Dinheiro vivo apreendido em operação contra corrupção no Porto do Rio de Janeiro.
(Imagem: gerado por IA)
A Receita Federal iniciou uma mobilização nacional sem precedentes para recrutar fiscais e analistas tributários de todas as regiões do Brasil. O objetivo é preencher as lacunas deixadas por 25 servidores afastados judicialmente sob a acusação de integrarem um esquema bilionário de propinas no Porto do Rio de Janeiro. A medida, confirmada pelo corregedor Guilherme Bibiani Neto, tenta evitar um apagão no setor de Despacho Aduaneiro, o pulmão do comércio exterior fluminense.
O impacto da operação é severo para a logística local: dos 25 agentes retirados de suas funções, 13 atuavam diretamente na linha de frente da liberação de mercadorias. Na prática, isso significa que 65% da força de trabalho especializada no cálculo de impostos e análise de notas fiscais foi desmantelada em um único golpe. Para o setor produtivo, a recomposição imediata é vital para garantir que o fluxo de importações não sofra atrasos catastróficos.
O que muda na prática com a intervenção
Os servidores envolvidos no escândalo agora enfrentam o rigor administrativo através de Processos Administrativos Disciplinares (PADs). Embora a lei estabeleça um prazo de até cinco anos para uma conclusão definitiva, a Receita Federal trabalha com uma meta de resolução em apenas um ano. O desfecho provável para os culpados é a demissão do serviço público, além de possíveis condenações nas esferas penal e por improbidade administrativa.
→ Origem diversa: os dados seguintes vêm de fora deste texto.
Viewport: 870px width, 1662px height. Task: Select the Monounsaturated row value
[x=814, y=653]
Enquanto a limpeza interna avança, o foco se volta para os números. A Receita estima que o rombo deixado pelas fraudes ultrapasse os R$ 500 milhões em impostos sonegados. A partir de agora, auditores mergulham em uma montanha russa de dados: cerca de 17 mil Declarações de Importação (DIs) registradas desde 2021 estão sob suspeita de terem sido manipuladas para beneficiar empresas específicas.
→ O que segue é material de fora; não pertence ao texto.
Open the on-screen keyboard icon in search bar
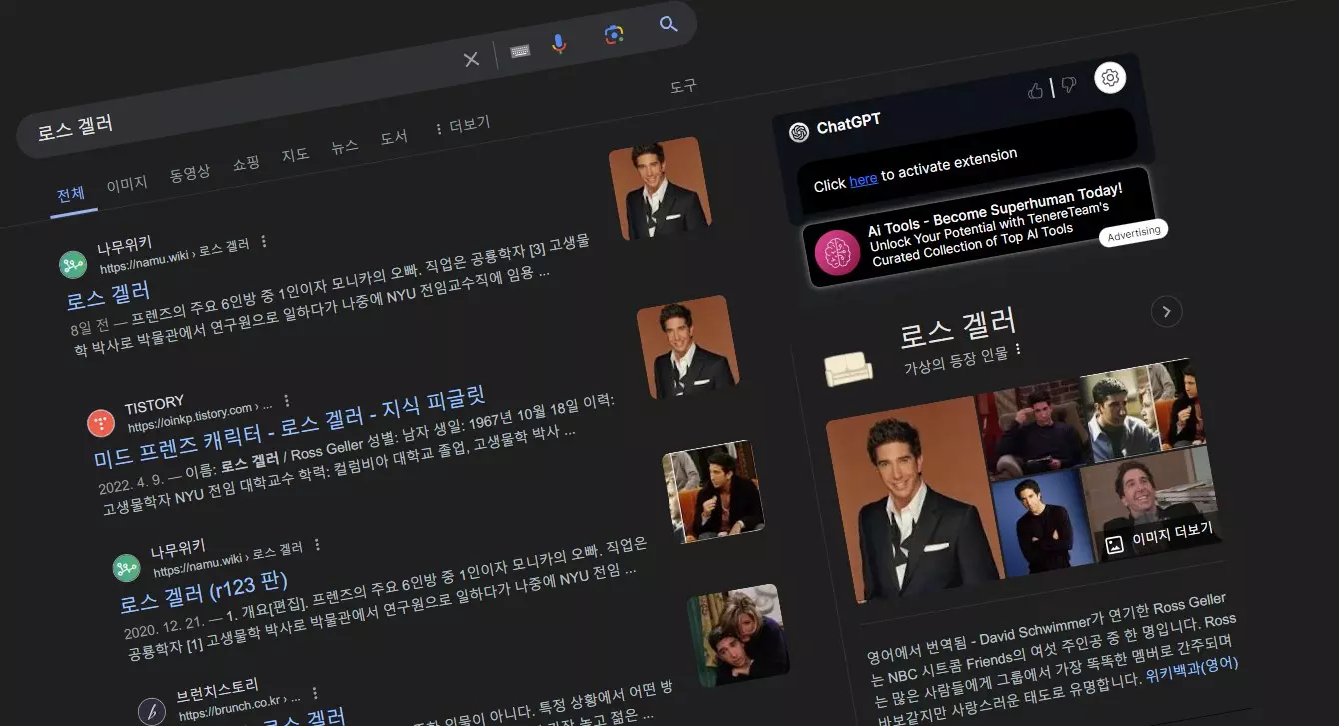 [x=520, y=49]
Como funcionava o esquema de fraudes
O modus operandi da quadrilha era sofisticado e envolvia uma rede de despachantes que serviam como ponte entre importadores e servidores corruptos. As investigações revelaram que as propinas variavam entre R$ 5 mil e R$ 70 mil por operação. O benefício em troca era a aplicação de alíquotas de imposto drasticamente menores do que as previstas em lei, reduzindo o custo da importação de forma ilícita.
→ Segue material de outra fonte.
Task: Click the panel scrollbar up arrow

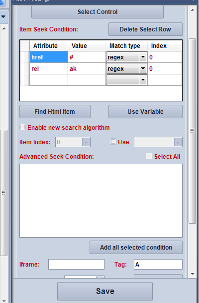Action: pos(193,10)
Mas o impacto vai além da simples redução de impostos. Outra tática comum era a fraude na categorização: mercadorias que deveriam pagar impostos de importação definitiva eram declaradas como temporárias. Essa manobra permitia que produtos ficassem no país pagando apenas uma fração do tributo devido, sob o pretexto de que retornariam à origem em breve. E é aqui que está o ponto central: a fiscalização interna detectou erros tão grosseiros que se tornaram impossíveis de ignorar em auditorias rotineiras.
O que está por trás das apreensões milionárias
A Operação Mare Liberum revelou ostentação e dinheiro vivo escondido em locais inusitados. Em uma residência na Barra da Tijuca, agentes da Polícia Federal e da Corregedoria encontraram US$ 166 mil e mais de R$ 1,2 milhão escondidos dentro de um piano. No total, a soma de dinheiro em espécie apreendida passa dos R$ 4 milhões, sem contar veículos de luxo, relógios importados e até garrafas de vinho francês de alto valor.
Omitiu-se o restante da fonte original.